Estate planning is more than just drafting a will—it’s about ensuring your loved ones are protected and your assets are distributed according to your wishes. Failing to plan properly can lead to unnecessary complications, financial hardship, and emotional distress for those left behind. Here are six key things you should know about estate planning:
1. Dying without a Will creates chaos
The laws of intestacy distribute an estate when someone dies without a valid will, often disregarding their wishes. This can lead to unintended beneficiaries, disputes among family members, and unnecessary legal hurdles. Failing to create a will causes uncertainty and stress for your loved ones, but proper planning can prevent these issues.
2. Your Will has legal limits
While you have the freedom to distribute your assets as you see fit, certain legal restrictions apply. A will cannot include provisions that are illegal, overly vague, or impossible to fulfill. Additionally, if you fail to provide for a dependent spouse, they may have a legal right to claim maintenance from your estate. Understanding these limitations ensures that your will is both enforceable and fair to your loved ones.
3. Your debt doesn’t disappear
Debt follows you beyond the grave. If your estate lacks the liquidity to cover outstanding debts, the executor must sell assets, such as property or investments, to settle them. When liabilities exceed assets, creditors declare the estate insolvent and take priority over intended inheritances.

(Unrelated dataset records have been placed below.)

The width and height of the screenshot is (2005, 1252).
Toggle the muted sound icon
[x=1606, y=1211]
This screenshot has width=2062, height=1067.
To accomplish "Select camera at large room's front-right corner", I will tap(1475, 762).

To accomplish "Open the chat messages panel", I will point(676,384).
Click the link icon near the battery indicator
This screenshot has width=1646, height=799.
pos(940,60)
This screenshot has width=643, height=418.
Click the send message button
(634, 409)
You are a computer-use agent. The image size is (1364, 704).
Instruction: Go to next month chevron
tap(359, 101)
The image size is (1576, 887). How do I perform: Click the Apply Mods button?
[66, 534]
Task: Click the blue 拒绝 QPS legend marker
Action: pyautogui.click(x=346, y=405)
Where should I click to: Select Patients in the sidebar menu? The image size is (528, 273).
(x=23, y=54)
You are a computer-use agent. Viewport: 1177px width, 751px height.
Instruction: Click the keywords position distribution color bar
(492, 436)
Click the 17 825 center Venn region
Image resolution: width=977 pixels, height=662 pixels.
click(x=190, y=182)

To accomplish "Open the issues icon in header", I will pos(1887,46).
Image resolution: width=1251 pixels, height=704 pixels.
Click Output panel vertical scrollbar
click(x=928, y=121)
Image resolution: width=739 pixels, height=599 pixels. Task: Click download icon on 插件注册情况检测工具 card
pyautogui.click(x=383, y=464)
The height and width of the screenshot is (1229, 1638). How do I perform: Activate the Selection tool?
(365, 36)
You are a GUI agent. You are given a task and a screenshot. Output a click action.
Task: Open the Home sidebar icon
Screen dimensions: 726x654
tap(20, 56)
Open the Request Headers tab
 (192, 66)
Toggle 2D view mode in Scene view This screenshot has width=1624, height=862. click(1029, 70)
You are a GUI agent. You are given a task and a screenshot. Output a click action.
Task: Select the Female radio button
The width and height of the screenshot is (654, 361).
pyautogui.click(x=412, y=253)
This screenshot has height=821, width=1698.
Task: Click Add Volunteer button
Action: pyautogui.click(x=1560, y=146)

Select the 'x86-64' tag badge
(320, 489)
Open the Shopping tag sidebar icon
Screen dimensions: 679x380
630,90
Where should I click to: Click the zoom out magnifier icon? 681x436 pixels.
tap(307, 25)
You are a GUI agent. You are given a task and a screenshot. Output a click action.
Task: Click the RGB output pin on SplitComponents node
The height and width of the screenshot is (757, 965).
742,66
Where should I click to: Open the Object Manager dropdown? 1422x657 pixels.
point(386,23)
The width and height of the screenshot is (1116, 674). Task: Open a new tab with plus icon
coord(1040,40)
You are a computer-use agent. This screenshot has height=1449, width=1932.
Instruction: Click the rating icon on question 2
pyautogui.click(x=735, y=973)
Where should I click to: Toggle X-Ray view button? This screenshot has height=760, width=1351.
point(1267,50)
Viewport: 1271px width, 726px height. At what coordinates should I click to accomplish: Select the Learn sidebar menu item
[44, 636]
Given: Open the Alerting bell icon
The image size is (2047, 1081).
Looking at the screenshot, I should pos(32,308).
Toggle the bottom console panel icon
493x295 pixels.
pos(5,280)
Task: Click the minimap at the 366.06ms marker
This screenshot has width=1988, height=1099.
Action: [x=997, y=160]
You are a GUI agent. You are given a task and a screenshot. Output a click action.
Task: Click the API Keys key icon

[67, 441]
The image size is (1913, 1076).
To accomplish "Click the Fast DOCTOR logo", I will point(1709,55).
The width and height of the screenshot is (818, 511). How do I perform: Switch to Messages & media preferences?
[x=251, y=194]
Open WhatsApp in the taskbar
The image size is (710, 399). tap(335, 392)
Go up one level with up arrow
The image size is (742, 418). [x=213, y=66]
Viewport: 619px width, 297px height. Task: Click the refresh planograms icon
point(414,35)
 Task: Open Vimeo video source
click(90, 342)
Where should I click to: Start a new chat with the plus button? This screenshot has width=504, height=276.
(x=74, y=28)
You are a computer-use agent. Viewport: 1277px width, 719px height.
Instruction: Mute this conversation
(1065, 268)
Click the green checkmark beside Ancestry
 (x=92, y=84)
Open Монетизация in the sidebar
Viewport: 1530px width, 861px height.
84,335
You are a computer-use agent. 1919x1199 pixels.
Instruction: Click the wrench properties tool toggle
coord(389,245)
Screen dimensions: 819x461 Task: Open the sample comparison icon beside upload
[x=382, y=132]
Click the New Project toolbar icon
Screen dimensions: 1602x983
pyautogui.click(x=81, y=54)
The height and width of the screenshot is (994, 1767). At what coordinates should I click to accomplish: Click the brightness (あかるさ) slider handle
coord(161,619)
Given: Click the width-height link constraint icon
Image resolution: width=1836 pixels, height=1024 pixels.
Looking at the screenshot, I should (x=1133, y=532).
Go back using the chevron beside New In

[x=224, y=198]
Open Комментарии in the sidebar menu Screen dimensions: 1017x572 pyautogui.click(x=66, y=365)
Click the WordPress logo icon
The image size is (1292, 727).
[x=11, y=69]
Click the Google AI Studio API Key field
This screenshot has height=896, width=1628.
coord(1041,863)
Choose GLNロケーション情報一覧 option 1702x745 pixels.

4. Death triggers capital gains tax
When you pass away, your estate is subject to capital gains tax (CGT) on any unrealized profits from your assets. Your executor must declare and settle these tax obligations, which are treated as liabilities within the estate. While CGT isn’t subject to estate duty, it can significantly impact the value of your estate, making tax-efficient planning essential.
5. Retirement funds are distributed differently
Unlike other assets, your retirement fund benefits don’t automatically form part of your estate. Instead, they are distributed according to Section 37C of the Pension Funds Act. The fund trustees are responsible for allocating these benefits among your financial dependents, which may not align with your personal wishes. Additionally, the process can take up to 12 months, so if your family relies on these funds, alternative financial arrangements should be considered.
6. Solvency doesn’t guarantee liquidity
A solvent estate means your assets exceed your liabilities, but if those assets are tied up in property or other illiquid investments, your executor may struggle to access cash to settle debts and expenses. This could result in the forced sale of assets intended for your heirs. Ensuring sufficient liquidity in your estate can prevent financial strain and delays for your loved ones.
Final thoughts
Estate planning is about more than just having a will—it’s about ensuring your financial affairs are in order to protect your loved ones from unnecessary hardship. By addressing these key considerations, you can create an estate plan that minimizes legal complications, financial burdens, and emotional distress for those you leave behind. If you haven’t already, now is the time to review your estate plan and make the necessary arrangements for the future.